Required work:
a) From the article on fried potatoes and mortality below, copy the passage that begins at the words "The American Heart" and ends after the words "products and nuts.".
b) List every unhydrogenated vegetable oil that the article on fried potatoes and mortality below names as free of trans fats.

[Text under study Boundary: Start]

Could Eating This Popular Food Shorten Your Life?

Good Shepherd Hospital News , Your Health
June 24, 2017

You might love french fries, but they don’t love you. In fact, eating them might shorten your life.

Researchers analyzing the dietary patterns of 4,400 people took a closer look at how often they ate potatoes. Notably they found that 236 of the 4,400 participants died over the course of the eight-year study. At the end of the study, it was determined that those who ate fried potatoes were at increased risk of mortality compared with participants who ate no fried potatoes.

“Those eating fried potatoes two to three times each week almost doubled their risk (of dying),” says Nicola Veronese, the study’s lead author and a scientist at the National Research Council in Padova, Italy, in an email to Advocate’s health enews.

Frying seemed to be the key factor, because unfried potatoes didn’t show the same connection. The researchers took all cooking preparations into account, so french fries, potato chips, hash browns and other fried potatoes all were included under the “fried” umbrella. Cooking oil that is rich in trans-fat may be the culprit.

“Trans-fat or saturated fats increase the bad (LDL) cholesterol level and lower the good (HDL) cholesterol,” says Dr. Hetal Gandhi, a cardiologist at Advocate Good Shepherd Hospital in Barrington, Ill. “Eating foods high in trans-fat can increase the risk of heart attack or stroke.”

The American Heart Association recommends avoiding trans fats and limiting the use of saturated fat to five to six percent of total calories. The association suggests preparing foods in oils that don’t contain trans fats, such as naturally occurring, unhydrogenated vegetable oils, which include: canola, safflower, sunflower and olive oil.

Dr. Gandhi says people should consider eating fewer fried foods and more fruits, vegetables, whole grains, low-fat dairy products and nuts.

“This can help lower cholesterol, thus reducing the risk of cardiovascular disease,” he says.

The potato analysis, reported in the American Journal of Clinical Nutrition, was part of a broader study of osteoarthritis funded by the National Institutes of Health.

[Text under study Boundary: End]
[Data section Boundary: Start]

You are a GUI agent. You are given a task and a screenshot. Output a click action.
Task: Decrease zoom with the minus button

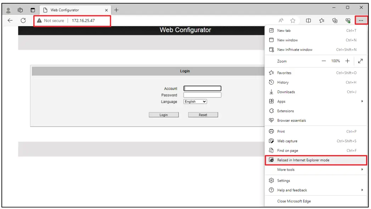click(x=324, y=61)
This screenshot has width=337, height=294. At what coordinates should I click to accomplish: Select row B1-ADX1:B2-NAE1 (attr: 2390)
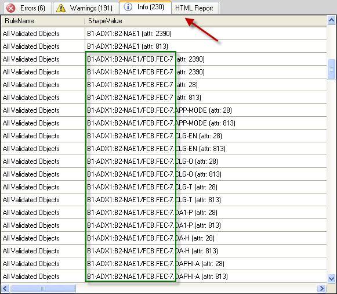click(164, 34)
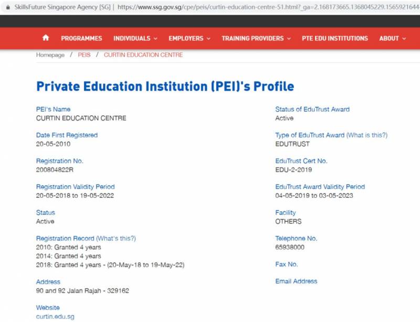
Task: Click the telephone number 65938000
Action: (x=290, y=248)
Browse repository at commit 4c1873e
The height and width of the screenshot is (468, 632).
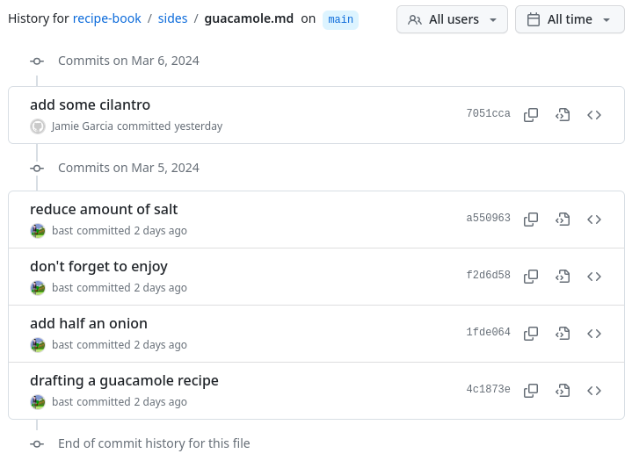click(594, 391)
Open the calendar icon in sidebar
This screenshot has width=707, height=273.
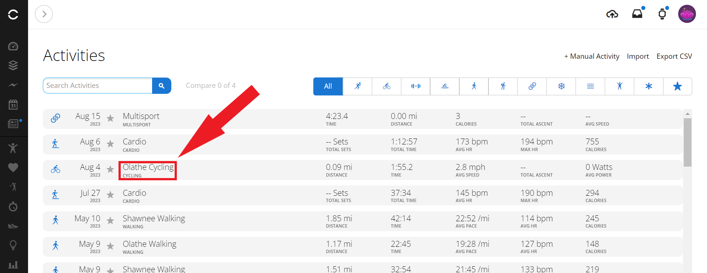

[Data section Boundary: End]

Per-task answers:
a)
The American Heart Association recommends avoiding trans fats and limiting the use of saturated fat to five to six percent of total calories. The association suggests preparing foods in oils that don’t contain trans fats, such as naturally occurring, unhydrogenated vegetable oils, which include: canola, safflower, sunflower and olive oil.

Dr. Gandhi says people should consider eating fewer fried foods and more fruits, vegetables, whole grains, low-fat dairy products and nuts.

b) canola, safflower, sunflower, olive oil